What "source of kinetic energy" are you talking about here? The reason electrons violate classical expectations is not that they have enough energy to avoid falling into the nucleus, it's that the energy levels are quantized. Even in classical physics the fact that the electron is attracted to the proton would not cause it to immediately crash into the nucleus, if it had enough angular momentum it could orbit the nucleus just like earth orbits the sun. The problem is that as it travels a curved path, it's accelerating, and therefore according to the rules of classical electromagnetism it should be radiating away energy as it does so, which would cause the orbit to decay so it would spiral into the nucleus (see this page on early classical models of the atom and how they were replaced by quantum models). But quantum mechanics says that its energy emissions and angular momentum are both quantized, so it can't change orbits continuously like this (although by absorbing or emitting a quanta of energy in the form of a photon, an electron can move from one orbit to another).

This isn't just an arbitrary postulate of quantum mechanics' "rules" either, it can actually be derived from the basic wave mechanics at the heart of QM. In my intro quantum physics class we calculated the wavefunction for a "particle in a box", ie a particle moving in one dimension confined to a potential well--you find that in such a situation, the particle will always have a wavelength such that a whole number of waves fit in the box, basically because wavelengths that don't have this property will interfere with themselves and cancel out. This quantization of wavelengths leads to a quantization of allowable energy levels. The derivation of this is discussed here:

http://hyperphysics.phy-astr.gsu.edu...ntum/pbox.html

Illustration:



Anyway, the nucleus also creates a somewhat more complicated potential well for the electron, and in a similar way you can prove that only orbits made up of a whole number of wavelengths are allowed, and hence both orbital distance and energy are quantized in the neighborhood of the nucleus. Louis De Broglie showed that this could explain the discrete orbits in 1924, and he won a nobel prize for this work in 1929. Here's a page which talks a bit about deriving the properties of electron orbits from wave mechanics:

http://www.inetarena.com/~pdx4d/snelson/Portrait4.html

With a nice illustration showing how in De Broglie's model, each orbit corresponds to a whole number of wavelengths:



yguy:
From what I've seen, the concept of QM is about as well understood by scientists as God is by theologians.

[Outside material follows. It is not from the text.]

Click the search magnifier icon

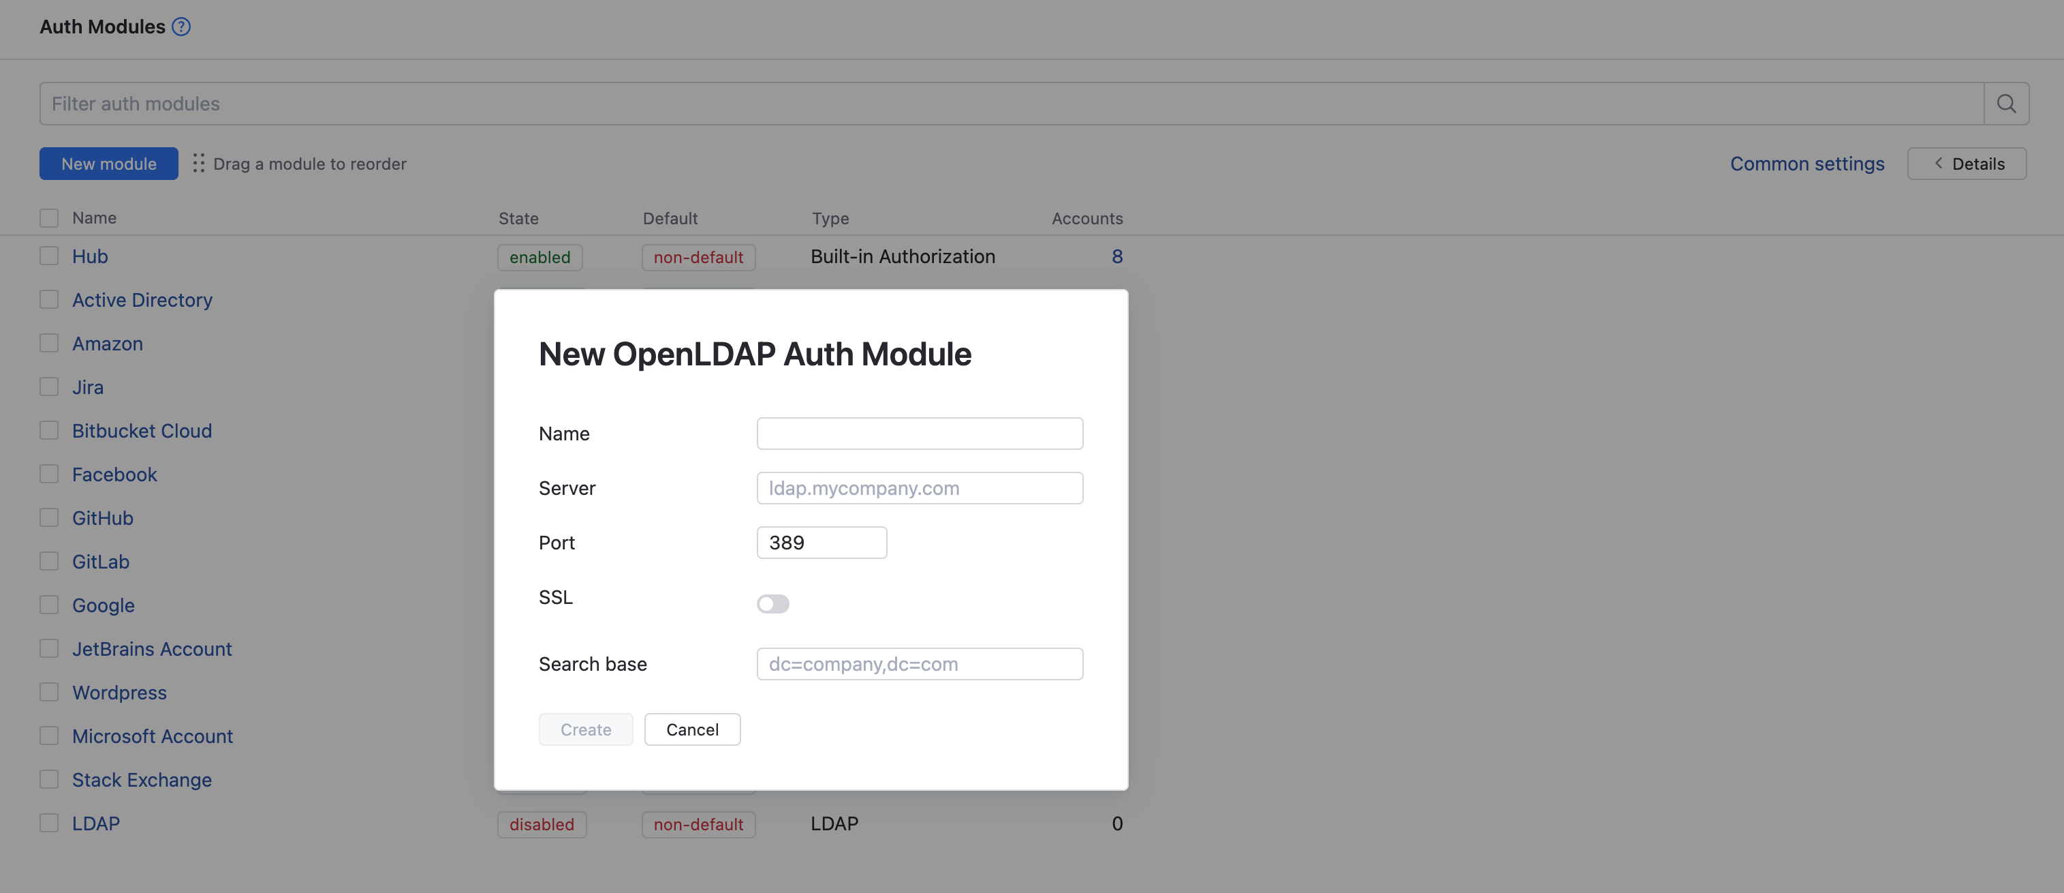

The behavior of the wavefunction of a quantum particle--how it acts in different potential wells, how it evolves over time, etc.--is completely deterministic and is just as well-understood as the behavior of electromagnetic waves in classical physics. The only thing that makes QM more mysterious than classical theories involving waves is the "probability interpretation" of the wavefunction which says that when you make an observation, you have to take the amplitude of the wavefunction at each possible position and then square it, and that tells you the probability that the electron will be found in each possible position. But you don't really need to worry about this issue when showing why the electron has quantized orbits--that can be derived solely by looking at the wavefunction itself, and how it will behave in the potential well created by the nucleus.